The Centers for Medicare and Medicaid Services (CMS) implemented new G-codes for therapy functional reporting at the beginning of 2013. G-codes became required on every Medicare rehabilitation claim starting July 1st, 2013—without them, the claim is rejected. JTECH spoke with Paula White, the Practice Director of an orthopedic office, in order to better understand how G-codes are affecting the billing of functional therapy services.
"G-codes were created by CMS to measure functional outcomes data from therapy services to better identify patient condition outcomes. CMS is hoping to better understand therapy services and how patients' functional limitations may change as a result of the therapy they received. This data will be used to assist the payment reform of therapy services.

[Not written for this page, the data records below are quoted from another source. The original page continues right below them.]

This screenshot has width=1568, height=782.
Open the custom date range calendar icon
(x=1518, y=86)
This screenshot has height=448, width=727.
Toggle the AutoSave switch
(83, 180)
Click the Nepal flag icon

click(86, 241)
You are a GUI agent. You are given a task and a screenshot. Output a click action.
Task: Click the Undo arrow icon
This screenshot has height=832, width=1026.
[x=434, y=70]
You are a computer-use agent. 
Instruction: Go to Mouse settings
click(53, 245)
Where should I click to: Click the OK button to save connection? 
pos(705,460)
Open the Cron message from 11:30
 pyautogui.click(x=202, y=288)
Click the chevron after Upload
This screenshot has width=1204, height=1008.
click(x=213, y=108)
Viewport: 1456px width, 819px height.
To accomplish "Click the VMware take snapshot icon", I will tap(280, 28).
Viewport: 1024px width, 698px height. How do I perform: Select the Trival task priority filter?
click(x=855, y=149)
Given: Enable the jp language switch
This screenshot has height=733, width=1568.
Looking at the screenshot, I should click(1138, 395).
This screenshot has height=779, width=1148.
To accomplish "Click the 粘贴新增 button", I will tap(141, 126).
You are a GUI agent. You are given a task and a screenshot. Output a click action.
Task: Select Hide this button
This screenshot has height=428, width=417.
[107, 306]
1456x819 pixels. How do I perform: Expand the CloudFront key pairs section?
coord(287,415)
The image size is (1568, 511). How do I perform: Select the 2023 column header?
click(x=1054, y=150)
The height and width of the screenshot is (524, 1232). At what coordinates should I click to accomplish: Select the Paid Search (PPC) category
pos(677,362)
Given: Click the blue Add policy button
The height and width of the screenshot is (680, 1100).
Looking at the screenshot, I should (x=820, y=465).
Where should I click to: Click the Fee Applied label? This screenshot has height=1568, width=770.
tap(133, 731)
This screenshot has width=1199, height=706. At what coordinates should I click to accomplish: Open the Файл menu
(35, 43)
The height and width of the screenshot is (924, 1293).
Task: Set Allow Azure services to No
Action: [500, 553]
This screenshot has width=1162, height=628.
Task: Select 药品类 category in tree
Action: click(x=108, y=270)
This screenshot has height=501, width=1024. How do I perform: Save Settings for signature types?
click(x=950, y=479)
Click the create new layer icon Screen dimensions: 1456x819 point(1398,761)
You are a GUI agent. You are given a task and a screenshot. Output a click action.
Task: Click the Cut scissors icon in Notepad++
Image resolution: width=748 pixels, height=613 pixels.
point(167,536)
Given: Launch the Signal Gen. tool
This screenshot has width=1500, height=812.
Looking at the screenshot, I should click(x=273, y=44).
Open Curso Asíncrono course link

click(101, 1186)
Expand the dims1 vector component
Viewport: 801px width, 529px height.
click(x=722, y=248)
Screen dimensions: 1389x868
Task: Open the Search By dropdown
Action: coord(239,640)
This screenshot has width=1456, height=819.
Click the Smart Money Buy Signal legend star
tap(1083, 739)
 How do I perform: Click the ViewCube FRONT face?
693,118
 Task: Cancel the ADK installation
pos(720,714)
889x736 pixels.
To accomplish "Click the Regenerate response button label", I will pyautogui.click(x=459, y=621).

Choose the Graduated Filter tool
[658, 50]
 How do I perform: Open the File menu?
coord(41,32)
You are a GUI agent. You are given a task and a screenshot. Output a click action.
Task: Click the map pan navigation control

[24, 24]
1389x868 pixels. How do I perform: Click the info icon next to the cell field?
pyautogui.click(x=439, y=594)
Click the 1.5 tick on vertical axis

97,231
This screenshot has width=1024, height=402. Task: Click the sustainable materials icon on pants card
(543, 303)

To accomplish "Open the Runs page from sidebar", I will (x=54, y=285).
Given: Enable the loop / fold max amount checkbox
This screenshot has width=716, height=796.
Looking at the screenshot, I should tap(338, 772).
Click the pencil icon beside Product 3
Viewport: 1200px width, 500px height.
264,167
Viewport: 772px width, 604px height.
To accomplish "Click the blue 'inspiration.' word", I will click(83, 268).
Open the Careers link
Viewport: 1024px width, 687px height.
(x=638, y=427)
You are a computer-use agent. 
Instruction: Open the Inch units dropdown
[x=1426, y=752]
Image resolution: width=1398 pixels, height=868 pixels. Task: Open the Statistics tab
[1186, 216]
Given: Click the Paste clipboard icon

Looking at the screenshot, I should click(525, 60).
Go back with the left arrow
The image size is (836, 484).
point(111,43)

“CMS has identified 42 G-codes to describe the particular functional limitation that is requiring therapy. Therapists are required to report these codes along with modifiers which identify the severity of the limitation at the first therapy session, a minimum of every 10th visit, and at discharge.
"The percentage of disability will be determined by the measurements obtained by the therapist as well as their professional judgment. G-codes and severity modifiers must be documented as part of the medical record and claim. It is mandatory that all tools and other information used to measure these outcomes are also documented and submitted on the claim forms. If G-codes are not properly submitted and documented, claims will be rejected and returned, and payment will not be issued for those services."